Stored data entries:
================================
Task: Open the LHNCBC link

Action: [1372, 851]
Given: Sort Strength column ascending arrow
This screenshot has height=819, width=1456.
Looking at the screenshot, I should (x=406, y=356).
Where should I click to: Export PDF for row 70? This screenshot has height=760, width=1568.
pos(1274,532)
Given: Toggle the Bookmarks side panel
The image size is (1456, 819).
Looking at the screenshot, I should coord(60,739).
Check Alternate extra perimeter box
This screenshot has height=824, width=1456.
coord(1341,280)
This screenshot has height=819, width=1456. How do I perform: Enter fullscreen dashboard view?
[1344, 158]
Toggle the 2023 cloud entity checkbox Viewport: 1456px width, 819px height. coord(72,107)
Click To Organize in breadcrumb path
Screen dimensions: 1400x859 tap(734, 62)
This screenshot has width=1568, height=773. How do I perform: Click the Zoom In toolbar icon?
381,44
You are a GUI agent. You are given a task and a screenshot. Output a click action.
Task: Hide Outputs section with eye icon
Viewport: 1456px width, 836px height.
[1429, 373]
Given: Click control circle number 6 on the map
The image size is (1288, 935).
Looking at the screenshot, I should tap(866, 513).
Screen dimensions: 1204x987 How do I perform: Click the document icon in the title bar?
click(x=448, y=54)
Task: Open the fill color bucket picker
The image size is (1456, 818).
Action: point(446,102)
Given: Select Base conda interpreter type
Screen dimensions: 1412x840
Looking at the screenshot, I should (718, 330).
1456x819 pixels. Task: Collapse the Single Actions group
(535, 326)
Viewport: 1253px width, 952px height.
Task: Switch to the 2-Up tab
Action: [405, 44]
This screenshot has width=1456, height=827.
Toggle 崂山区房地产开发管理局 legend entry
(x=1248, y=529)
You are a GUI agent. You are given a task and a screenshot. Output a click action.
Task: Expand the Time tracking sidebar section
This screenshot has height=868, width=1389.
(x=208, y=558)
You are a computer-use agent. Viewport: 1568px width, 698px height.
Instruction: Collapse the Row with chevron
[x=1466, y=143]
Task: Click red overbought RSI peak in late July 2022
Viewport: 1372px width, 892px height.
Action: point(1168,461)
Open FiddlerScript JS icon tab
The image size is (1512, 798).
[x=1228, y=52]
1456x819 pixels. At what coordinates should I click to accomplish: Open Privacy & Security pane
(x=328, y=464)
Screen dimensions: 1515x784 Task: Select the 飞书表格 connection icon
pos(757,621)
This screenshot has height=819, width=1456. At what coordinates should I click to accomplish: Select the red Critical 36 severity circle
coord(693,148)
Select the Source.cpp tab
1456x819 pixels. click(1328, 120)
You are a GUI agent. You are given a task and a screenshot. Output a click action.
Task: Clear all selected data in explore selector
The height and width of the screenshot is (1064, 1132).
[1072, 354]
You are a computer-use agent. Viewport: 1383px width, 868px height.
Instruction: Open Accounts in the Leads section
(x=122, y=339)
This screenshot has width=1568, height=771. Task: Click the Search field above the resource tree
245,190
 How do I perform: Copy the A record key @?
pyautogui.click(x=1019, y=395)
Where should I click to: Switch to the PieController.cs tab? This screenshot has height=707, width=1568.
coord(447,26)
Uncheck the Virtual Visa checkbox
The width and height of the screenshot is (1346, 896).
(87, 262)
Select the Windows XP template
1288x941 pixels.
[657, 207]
================================
ACTIVITY: Check each line above for the word "checkbox" and give the number of lines that have it, nothing else.

RESULT FOR THIS EXERCISE: 2